El segundo elemento que quisiera mencionar es que no hay un nefasto y despiadado escenario del crimen. No hay una historia de terror que acompañe los relatos de las mujeres y la niña, pese a que cualquier abuso es en sí, aterrador. Hay un Uber, bibliotecas, salones de clase y palos de guayaba. Hay vidas de gente, días y rutina. En los tres casos, además, hay denuncias de mujeres valientes −las dos primeras a medios de comunicación, la última a las autoridades−. Y frente a esas acusaciones, los victimarios han contestado con patrones similares: “lo que dicen ellas es mentira”; “responderé a los autoridades”; hay presunción de inocencia y debido proceso, aun cuando se acepta que el hecho sucedió −como en el último caso, que involucraba a una menor de edad −, “yo sí lo hice, pero ella lo provocó”. Hay entonces mucho de rutinario en todo esto. Las respuestas también hacen parte del rutinario repertorio de defensa de los varones.

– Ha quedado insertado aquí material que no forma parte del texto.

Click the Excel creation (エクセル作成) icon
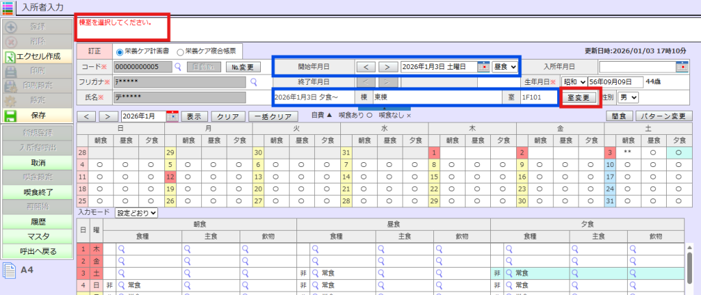The width and height of the screenshot is (701, 295). coord(11,55)
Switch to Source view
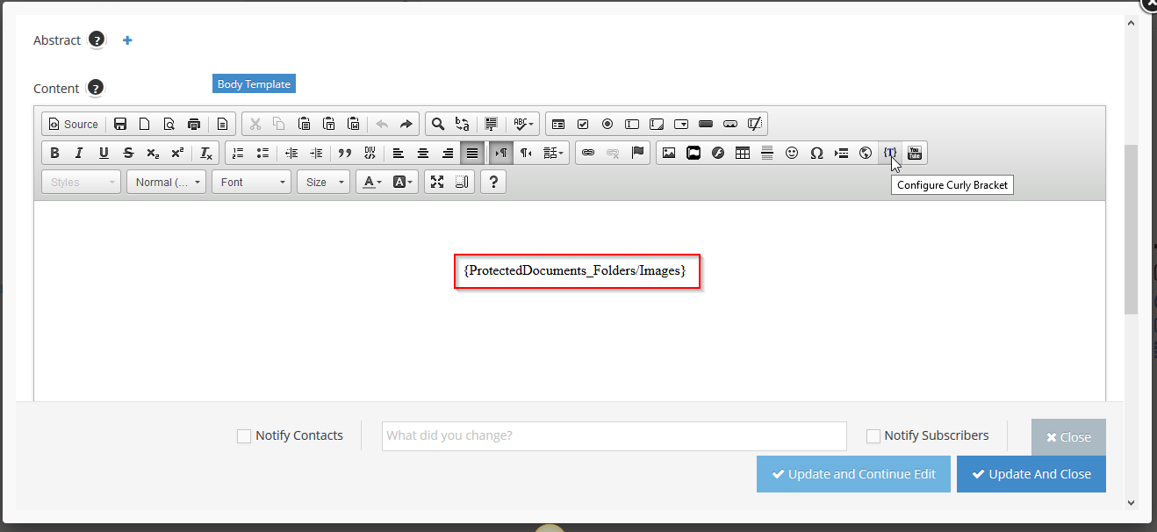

Los casos de esta semana nos hablan del peso propio de la vida cotidiana. Hacen referencia a escenas que pasan todos los días, a acciones que cometen hombres que no son despiadados lunáticos, psicópatas sueltos, anomalías familiares, sino hombres de carne y hueso que hacen cosas poderosas en sus oficios. Estos casos nos hablan de normalidad, no de una truculenta excepción. Hablan de lo cotidiano, no de lo patológico. Esa es la violencia sexual. En contextos donde las mujeres son más pobres, tienen más carga de trabajo                            −un trabajo invisible como lo es el trabajo de cuidado−, menos empleos y más riegos vitales, la violencia sexual no es una excepción. Los hombres, en efecto, no tienen que usar violencia si quiera, para abusar de ellas. Usan sexualmente a las mujeres por inercia, con la densidad de la tradición, de las costumbres, de la cultura. Han aprendido, a lo largo de su diario vivir, que ellas les pertenecen, son material disponible de menor importancia. En últimas, que ellas deben doblegarse a su voluntad y deseos. Eso es de lo que les habla el mundo todos los días a esos buenos tipos que además de muchos atributos son, también, acosadores.

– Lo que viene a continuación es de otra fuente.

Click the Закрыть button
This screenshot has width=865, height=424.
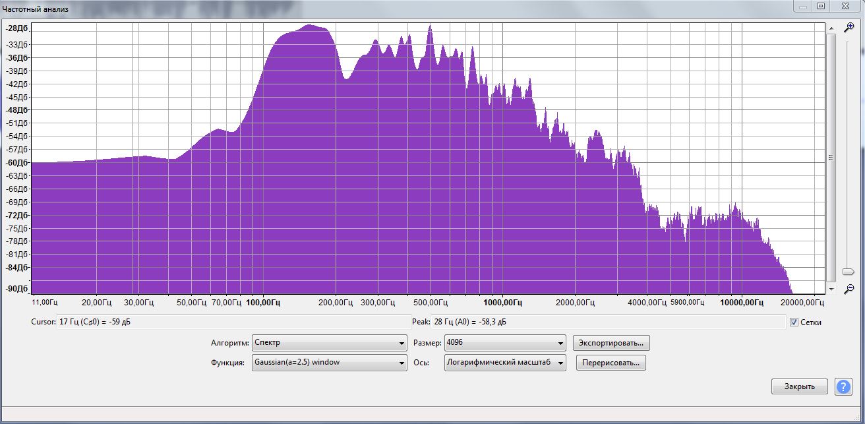coord(799,387)
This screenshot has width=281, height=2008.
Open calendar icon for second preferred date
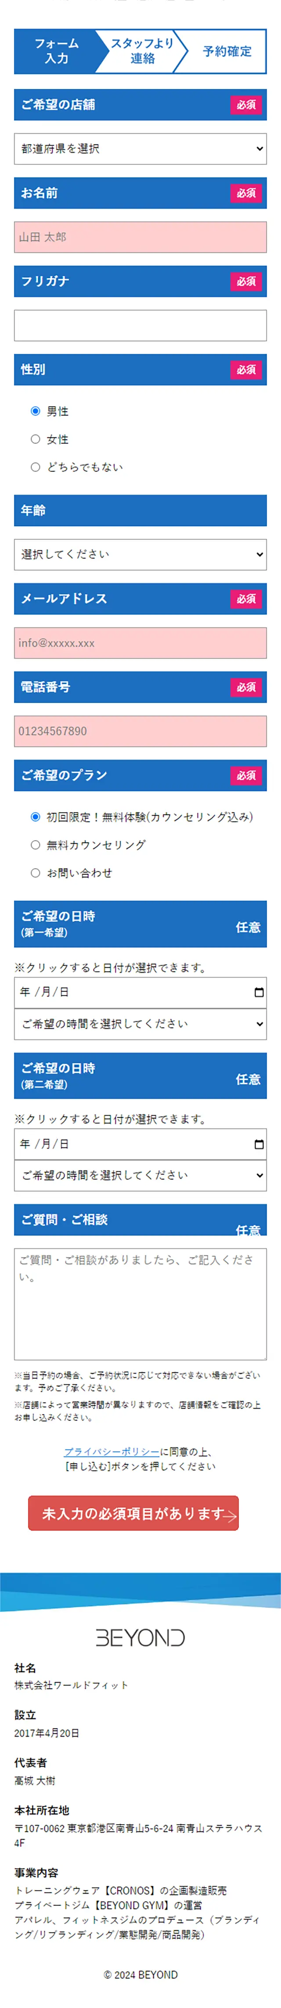click(x=259, y=1144)
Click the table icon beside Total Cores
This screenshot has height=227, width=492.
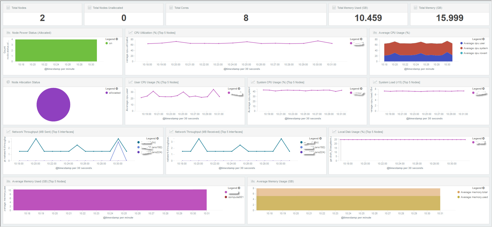coord(171,8)
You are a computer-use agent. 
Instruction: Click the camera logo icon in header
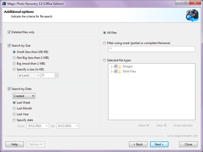coord(192,15)
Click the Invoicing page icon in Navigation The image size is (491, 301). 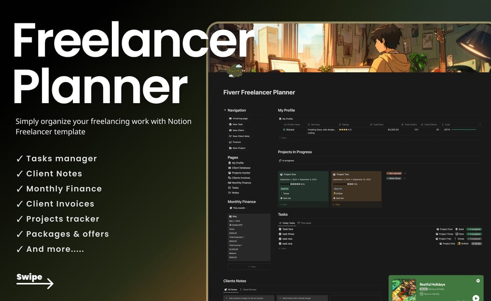pos(230,118)
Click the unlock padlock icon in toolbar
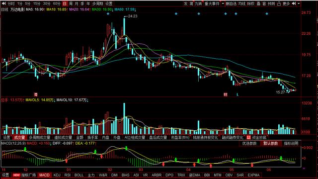Image resolution: width=318 pixels, height=179 pixels. pyautogui.click(x=279, y=3)
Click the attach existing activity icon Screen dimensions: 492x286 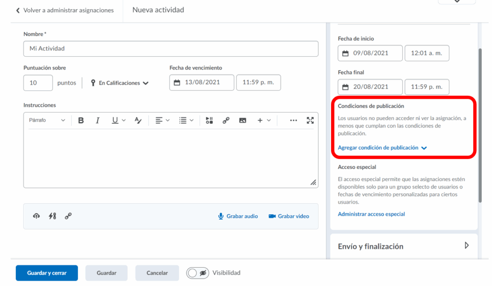point(52,216)
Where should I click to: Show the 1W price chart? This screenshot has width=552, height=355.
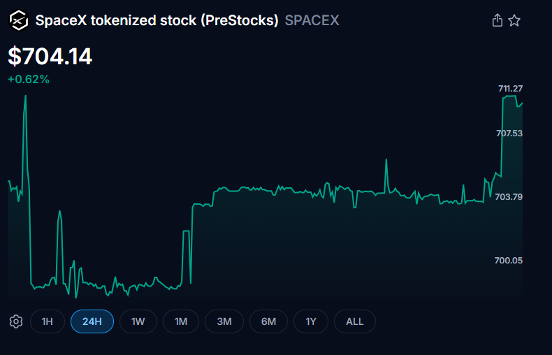[x=138, y=321]
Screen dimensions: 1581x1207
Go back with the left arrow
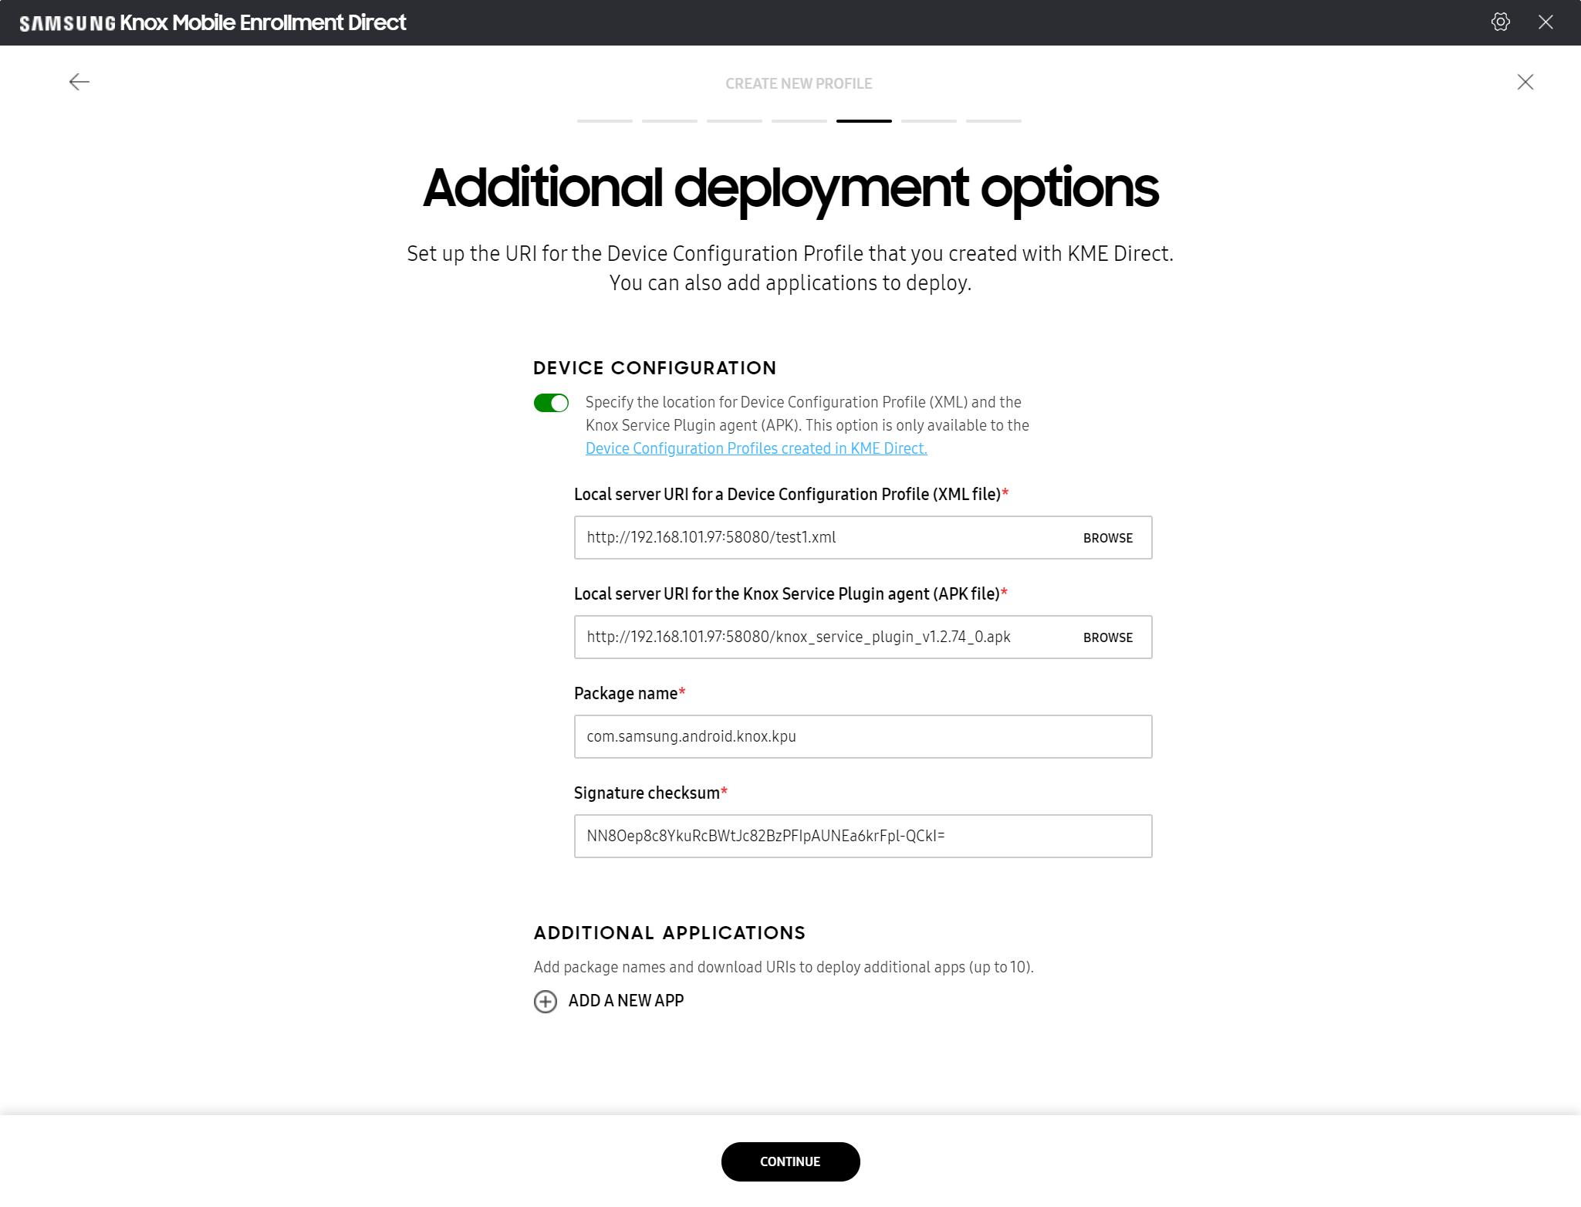[x=79, y=82]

Cada vez que ocurren hechos semejantes, nos indignamos. Nos indignamos y hablamos días de ello. Dos días, y hasta tres días. Lo que nos resta de tiempo, ignoramos todo aquello que permite que esas mismas dinámicas continúen sucediendo. Dejamos que la desigualdad reine de manera impune; así como dejamos que nuestras niñas aprendan juegos distintos y diferentes, que nuestras adolescentes se sientan más culpables por su deseo y lo escondan, que nuestras colegas trabajen más, reciban menos salario y nunca lleguen a tomar decisiones.

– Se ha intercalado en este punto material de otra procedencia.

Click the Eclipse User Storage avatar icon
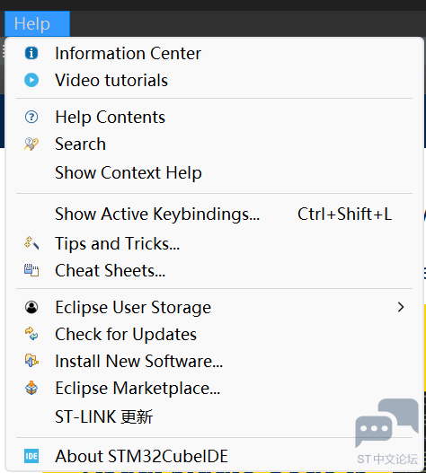The height and width of the screenshot is (473, 426). [31, 307]
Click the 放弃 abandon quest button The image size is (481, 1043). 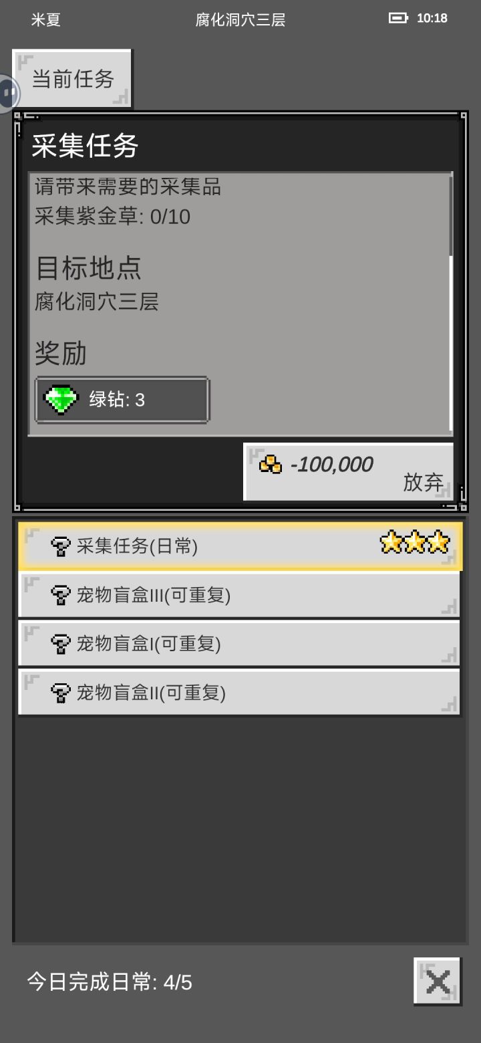[x=349, y=472]
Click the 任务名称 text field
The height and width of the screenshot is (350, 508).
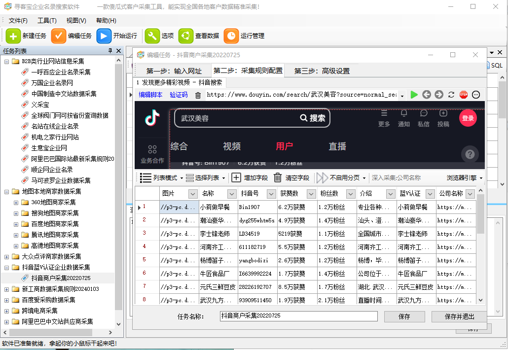click(298, 316)
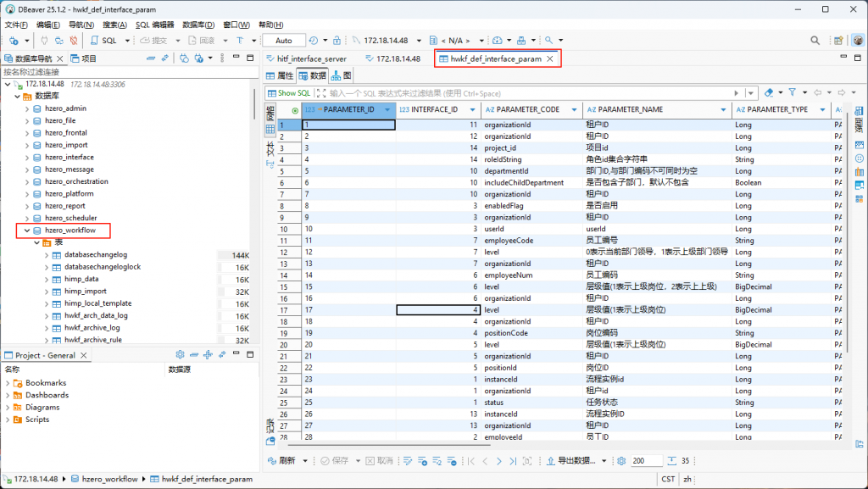The height and width of the screenshot is (489, 868).
Task: Click the new connection plug icon in the main toolbar
Action: pos(14,40)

Tenemos que conectar esos eventos. La desigualdad rampante, la impunidad y lo normal que nos parece que suceda, permitió que un tipo reconocido forzara varias mujeres a tener sexo. Es esta misma desigualdad y normalidad que permite que todos los días profesores eroticen las relaciones con sus estudiantes y que jóvenes reclutas vean en una niña un objeto sexual. Hemos erotizado la desigualdad. Nos parece ardiente.

Trabajo hace más de un año midiendo las brechas de género en el Valle del Cauca. Cuando sacamos cifras de trabajo, de inclusión financiera, de participación política, no tienen mucho eco. Las citan pocas investigadoras y organizaciones. No pasa lo mismo con las de feminicidios. Queremos cifras de muerte, de violación. Este comportamiento generalizado es un llamado urgente que requiere de toda nuestra atención. Quizás muchas y muchos continúen actuando bajo la sombra de la indiferencia. Pero cuando también nos desgarre que nuestra hija tenga menos posibilidades que su novio de hacer la vida que quiere, que nuestras niñas tengan más miedo que sus pares varones de salir al parque, y que nuestras mujeres se acuesten más cansadas que sus parejas, en la indolencia de lo cotidiano, quizá podamos escribir el mundo de manera distinta.